* _任务要求_: 从条目开头到含有“pyautogui.click(x=21, y=24)”的那一行为止，首尾两行都算在内。请把这部分整理成 JSON 字符串列表，每行对应一个字符串，空行不计。

------ 待处理条目 ------

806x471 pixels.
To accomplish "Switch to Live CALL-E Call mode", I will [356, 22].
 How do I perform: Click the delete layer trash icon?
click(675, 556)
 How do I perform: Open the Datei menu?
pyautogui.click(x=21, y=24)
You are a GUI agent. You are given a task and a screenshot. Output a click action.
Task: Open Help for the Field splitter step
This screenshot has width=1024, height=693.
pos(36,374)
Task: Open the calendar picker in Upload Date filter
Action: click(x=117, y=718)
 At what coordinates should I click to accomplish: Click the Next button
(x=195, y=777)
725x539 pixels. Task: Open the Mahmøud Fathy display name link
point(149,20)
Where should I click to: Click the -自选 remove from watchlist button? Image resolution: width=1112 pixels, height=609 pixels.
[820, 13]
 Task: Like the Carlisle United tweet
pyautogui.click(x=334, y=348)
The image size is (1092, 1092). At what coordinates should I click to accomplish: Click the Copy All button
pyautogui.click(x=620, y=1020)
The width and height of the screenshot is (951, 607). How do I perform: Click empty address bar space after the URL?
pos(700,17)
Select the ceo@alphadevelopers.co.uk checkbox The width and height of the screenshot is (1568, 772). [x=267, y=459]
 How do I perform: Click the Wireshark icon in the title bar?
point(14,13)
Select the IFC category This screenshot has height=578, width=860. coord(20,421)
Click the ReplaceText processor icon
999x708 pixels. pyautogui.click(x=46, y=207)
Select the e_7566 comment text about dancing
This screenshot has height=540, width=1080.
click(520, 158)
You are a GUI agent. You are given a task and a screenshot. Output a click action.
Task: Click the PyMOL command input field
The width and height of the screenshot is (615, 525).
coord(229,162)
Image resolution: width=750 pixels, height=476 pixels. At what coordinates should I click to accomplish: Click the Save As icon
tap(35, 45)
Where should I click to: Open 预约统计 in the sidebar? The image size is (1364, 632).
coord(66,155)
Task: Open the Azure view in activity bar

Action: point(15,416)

------

* _回答_:
[
  "806x471 pixels.",
  "To accomplish \"Switch to Live CALL-E Call mode\", I will [356, 22].",
  " How do I perform: Click the delete layer trash icon?",
  "click(675, 556)",
  " How do I perform: Open the Datei menu?",
  "pyautogui.click(x=21, y=24)"
]